Budweiser

It’s always Lawyer Time in this little corner of beerland. Budweiser, the flagship beer of Anheuser-Busch and the best-selling brew in America, has been scrapping over the rights to its name for decades, and there’s no sign of a letup anytime soon.

The Budweiser saga began in 1876, when the E. Anheuser Brewing Association. of St. Louis, MO, introduced Budweiser Lager Beer. (Founded in 1860 by Eberhard Anheuser, the company was renamed the Anheuser-Busch Brewing Association in 1879, recognizing the contribution and leadership of then-president Aldolphus Busch.)

Bud was a hit. The decades flew by and Americans guzzled Budweiser by the barrelful (three million barrels per year by 1941, in fact). Americans continued to down Bud in mass quantities, and Budweiser became an American icon.

Meanwhile, in Czechoslovakia, trouble was brewing. It seems that when Eberhard Anheuser named his beer “Budweiser,” he was paying homage to the beer makers of a Czech town called Ceske Budejovice, known in Anheuser’s native Germany as “Budweis.” According to the folks in Budweis, their local beer has been known as “Budweiser” for several hundred years.

In 1895 the Czech brewery Budejovicky Pivovar (mercifully known as Budvar) began producing its own brew, marketing it under the name “Budweiser Budvar,” and the legal fireworks soon began.
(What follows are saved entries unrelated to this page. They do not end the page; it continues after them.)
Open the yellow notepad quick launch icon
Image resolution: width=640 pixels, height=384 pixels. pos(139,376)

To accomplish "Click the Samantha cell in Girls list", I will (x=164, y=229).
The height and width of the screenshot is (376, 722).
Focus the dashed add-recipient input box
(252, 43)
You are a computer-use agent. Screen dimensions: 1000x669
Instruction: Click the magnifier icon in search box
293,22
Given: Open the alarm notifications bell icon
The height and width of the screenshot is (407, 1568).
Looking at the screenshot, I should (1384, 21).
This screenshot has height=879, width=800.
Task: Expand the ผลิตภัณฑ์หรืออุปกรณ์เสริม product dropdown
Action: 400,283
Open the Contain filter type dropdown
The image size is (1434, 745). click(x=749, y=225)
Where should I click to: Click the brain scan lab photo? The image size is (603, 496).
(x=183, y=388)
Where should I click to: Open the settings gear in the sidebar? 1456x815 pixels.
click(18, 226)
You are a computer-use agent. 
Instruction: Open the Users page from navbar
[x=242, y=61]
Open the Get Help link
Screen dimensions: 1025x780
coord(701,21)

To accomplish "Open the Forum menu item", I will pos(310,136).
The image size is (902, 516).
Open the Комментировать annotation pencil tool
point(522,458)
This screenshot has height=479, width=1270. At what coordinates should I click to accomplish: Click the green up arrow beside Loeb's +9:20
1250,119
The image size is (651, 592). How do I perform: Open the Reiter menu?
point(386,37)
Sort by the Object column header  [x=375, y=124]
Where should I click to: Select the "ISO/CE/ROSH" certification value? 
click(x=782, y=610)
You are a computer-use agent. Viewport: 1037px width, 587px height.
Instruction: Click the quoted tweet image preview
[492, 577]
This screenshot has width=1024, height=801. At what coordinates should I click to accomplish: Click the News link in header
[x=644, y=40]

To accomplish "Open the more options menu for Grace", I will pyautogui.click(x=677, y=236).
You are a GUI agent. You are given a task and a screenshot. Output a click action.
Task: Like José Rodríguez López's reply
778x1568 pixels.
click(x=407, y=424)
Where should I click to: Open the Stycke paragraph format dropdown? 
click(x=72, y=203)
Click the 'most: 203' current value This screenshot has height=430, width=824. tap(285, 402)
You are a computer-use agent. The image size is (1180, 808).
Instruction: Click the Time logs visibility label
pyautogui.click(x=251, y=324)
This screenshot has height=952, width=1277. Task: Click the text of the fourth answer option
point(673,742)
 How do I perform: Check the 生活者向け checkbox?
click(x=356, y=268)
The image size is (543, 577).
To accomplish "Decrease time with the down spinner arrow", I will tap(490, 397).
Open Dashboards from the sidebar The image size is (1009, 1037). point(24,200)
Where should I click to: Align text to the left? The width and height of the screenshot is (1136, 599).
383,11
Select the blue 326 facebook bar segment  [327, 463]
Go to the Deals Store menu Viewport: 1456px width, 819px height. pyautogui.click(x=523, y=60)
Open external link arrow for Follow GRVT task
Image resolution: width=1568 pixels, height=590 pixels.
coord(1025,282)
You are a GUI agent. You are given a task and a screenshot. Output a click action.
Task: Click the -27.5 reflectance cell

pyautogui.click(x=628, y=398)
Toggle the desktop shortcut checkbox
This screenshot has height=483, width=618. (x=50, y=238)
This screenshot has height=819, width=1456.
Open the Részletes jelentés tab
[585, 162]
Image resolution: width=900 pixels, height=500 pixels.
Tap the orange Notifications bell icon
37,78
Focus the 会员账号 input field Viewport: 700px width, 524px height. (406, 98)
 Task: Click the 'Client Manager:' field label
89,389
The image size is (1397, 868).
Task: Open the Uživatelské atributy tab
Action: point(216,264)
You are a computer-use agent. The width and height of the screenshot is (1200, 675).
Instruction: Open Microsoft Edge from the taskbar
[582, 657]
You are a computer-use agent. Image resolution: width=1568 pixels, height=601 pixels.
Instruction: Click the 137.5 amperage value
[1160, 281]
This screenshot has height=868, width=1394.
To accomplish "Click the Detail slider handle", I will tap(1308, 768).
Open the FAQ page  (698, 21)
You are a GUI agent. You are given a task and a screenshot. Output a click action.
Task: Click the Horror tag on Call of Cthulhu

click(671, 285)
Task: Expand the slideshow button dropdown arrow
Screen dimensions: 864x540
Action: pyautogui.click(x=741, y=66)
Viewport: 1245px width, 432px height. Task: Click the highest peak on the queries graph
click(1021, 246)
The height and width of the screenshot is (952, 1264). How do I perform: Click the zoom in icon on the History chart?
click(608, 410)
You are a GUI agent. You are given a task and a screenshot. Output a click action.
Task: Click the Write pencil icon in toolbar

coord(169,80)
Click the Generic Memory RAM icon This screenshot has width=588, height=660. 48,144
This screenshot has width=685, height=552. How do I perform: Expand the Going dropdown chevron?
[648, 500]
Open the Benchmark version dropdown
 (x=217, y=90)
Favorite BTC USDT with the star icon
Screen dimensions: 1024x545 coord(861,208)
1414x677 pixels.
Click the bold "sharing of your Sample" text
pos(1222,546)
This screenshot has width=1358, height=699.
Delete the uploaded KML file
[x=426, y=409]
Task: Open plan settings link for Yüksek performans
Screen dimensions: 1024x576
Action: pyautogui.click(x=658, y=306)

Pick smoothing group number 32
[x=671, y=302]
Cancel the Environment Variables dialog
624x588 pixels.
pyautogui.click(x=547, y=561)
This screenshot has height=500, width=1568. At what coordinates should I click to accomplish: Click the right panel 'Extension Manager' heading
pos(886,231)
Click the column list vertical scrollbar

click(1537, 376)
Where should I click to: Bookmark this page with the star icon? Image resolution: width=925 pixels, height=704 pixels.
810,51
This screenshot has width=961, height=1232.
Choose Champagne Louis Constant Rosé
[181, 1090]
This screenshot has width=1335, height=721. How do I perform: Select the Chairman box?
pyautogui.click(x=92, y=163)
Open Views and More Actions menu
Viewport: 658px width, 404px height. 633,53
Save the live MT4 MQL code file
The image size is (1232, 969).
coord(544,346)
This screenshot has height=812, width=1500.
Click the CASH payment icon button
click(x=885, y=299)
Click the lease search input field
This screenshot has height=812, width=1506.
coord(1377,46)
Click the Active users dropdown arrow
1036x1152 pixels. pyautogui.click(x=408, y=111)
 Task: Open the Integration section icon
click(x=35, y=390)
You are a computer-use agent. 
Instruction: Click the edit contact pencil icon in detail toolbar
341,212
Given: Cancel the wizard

In 1939, Anheuser-Busch and Budvar supposedly buried the trademark hatchet in the U.S., giving A-B the American rights to the name in exchange for Budvar’s ownership of “Budweiser” in much of Europe. But as Anheuser-Busch expanded into and began to dominate international markets, skirmishing flared again. The Czechs even took offense at Budweiser’s slogan “The King of Beers,” noting that Budweis brewers had called their product “The Beer of Kings” since the 16th century. And Budvar partisans pointed out that A-B’s Budweiser wasn’t even legally considered beer in Germany, where the “Reinheitsgebot” (Beer Purity Regulations) dating back to 1516 strictly forbid the use of rice in brewing beer.

In recent years plucky Budvar has again won the right to use “Budweiser” and “Bud” in the European Union countries, but court cases continue to rage from Sweden to Hong Kong. Budvar’s current tactic is to sell its beer in the U.S. as “Czechvar,” hoping that word of mouth about what they call (in a whisper, of course) “the real Budweiser” will win them the fame in bars that they have lost, at least for the moment, in the U.S. courts.